The next step is to make documents securely available to the almost 350,000 residents of Wichita. The city recently placed an order for LaserFiche WebLink, which will allow public access to the document repository. As a result, the ability to provide document security at the document, user, and group levels will also be important.
Wichita keeps data online for convenience and speed, and archives data to DVDs as a backup. While Galaxie provides mass storage services for many customers, Wichita already has a large server farm and capable IT department. "If the customer is large enough, they probably already have a SAN [storage area network] or NAS [network attached storage] and just need specifications and recommendations. When I get to a smaller engagement, I often provide everything from the server itself to the mass storage hardware, usually a combination of tape and RAID [redundant array of independent disks] 5."
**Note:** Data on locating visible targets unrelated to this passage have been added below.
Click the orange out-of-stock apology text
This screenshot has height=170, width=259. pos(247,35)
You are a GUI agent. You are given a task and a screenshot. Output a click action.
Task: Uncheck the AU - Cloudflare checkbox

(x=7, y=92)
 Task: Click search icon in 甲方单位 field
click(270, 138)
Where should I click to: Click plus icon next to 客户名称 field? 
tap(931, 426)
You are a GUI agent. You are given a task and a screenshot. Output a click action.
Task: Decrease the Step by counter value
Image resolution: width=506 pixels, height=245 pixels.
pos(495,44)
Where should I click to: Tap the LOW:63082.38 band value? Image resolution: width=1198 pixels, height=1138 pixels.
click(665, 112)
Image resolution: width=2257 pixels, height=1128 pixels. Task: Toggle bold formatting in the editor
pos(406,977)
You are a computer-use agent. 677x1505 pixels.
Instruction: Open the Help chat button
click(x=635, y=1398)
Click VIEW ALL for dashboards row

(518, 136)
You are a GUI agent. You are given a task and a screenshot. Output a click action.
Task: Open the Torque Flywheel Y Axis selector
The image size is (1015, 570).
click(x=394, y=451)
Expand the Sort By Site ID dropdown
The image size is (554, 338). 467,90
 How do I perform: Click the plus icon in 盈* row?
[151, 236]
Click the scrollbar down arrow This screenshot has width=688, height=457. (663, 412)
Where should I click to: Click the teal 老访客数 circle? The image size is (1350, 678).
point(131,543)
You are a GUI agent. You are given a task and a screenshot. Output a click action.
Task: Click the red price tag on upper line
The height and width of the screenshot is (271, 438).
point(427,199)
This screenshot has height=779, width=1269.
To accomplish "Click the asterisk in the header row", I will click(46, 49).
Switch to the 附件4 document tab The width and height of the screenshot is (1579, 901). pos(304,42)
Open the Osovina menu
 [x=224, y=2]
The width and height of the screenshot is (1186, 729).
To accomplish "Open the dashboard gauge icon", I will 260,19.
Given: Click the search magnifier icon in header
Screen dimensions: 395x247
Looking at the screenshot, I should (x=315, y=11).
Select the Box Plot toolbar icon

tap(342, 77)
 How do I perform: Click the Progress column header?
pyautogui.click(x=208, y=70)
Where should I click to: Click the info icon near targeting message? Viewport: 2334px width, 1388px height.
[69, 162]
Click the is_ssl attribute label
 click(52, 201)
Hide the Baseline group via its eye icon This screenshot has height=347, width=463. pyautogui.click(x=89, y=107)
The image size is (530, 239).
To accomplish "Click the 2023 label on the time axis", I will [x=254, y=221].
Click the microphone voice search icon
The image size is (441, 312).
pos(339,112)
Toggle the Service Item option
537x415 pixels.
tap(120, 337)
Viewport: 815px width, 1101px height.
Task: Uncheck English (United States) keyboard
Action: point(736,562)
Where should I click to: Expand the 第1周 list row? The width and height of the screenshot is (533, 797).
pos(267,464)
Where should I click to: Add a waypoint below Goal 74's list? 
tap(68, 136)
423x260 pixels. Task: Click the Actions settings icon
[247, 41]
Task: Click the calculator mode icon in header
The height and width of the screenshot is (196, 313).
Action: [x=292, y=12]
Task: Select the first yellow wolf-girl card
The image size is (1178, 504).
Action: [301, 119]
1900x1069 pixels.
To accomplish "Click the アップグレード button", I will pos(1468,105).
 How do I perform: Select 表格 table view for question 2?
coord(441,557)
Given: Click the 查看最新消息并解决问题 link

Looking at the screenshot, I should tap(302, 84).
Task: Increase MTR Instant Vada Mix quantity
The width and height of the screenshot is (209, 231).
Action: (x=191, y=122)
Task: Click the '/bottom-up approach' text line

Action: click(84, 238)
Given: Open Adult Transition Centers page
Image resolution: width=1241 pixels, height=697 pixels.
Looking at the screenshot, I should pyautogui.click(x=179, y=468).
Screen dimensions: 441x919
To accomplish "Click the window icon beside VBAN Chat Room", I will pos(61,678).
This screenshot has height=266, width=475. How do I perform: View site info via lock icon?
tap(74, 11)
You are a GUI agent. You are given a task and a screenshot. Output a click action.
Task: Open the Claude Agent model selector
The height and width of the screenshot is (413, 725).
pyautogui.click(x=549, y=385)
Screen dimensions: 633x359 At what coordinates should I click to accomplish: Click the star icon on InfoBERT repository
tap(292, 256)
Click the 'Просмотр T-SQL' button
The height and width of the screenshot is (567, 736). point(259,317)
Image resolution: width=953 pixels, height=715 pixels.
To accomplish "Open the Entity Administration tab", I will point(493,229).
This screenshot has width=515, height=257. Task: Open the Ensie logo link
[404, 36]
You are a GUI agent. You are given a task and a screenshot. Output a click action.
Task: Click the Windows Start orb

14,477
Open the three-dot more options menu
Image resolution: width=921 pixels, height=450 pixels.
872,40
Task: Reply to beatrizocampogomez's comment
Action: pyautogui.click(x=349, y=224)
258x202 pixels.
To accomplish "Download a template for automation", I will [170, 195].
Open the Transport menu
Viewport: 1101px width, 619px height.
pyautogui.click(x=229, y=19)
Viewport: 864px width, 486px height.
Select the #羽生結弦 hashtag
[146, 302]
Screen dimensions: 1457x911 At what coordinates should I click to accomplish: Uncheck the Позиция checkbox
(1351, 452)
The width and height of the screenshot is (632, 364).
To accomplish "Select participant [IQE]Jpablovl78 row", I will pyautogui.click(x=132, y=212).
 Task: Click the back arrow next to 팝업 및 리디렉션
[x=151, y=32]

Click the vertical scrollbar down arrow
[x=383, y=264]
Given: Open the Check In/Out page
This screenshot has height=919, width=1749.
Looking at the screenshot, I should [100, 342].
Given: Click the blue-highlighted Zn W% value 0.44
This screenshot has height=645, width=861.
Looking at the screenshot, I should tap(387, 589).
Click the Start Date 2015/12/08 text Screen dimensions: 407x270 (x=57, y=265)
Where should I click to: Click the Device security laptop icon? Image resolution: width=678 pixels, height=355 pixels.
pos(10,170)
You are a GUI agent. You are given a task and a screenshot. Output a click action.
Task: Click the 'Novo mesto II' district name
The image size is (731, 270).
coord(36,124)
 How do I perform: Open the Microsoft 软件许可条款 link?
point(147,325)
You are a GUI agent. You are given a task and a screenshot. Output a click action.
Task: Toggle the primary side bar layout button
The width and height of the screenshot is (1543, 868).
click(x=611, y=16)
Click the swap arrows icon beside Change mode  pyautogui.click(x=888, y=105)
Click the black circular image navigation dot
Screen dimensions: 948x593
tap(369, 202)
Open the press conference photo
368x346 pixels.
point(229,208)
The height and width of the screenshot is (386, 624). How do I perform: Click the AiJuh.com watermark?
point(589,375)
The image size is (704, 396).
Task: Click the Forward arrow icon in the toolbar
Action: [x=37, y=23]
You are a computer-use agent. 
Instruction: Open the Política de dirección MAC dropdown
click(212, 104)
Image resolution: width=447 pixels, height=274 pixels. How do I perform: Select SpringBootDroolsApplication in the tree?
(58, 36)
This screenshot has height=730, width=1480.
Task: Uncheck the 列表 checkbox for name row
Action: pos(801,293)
Government and other document-intensive operations continue to be promising markets for imaging VARs, but the demand for stand-alone systems may not be as strong as it once was. "Even though the business climate is preventing customers from just jumping into document imaging, we still foresee huge potential for continued growth," comments Konstantinidis. "Just as it was for the city of Wichita finance department, image-enabling line of business applications will probably be key for many of those customers."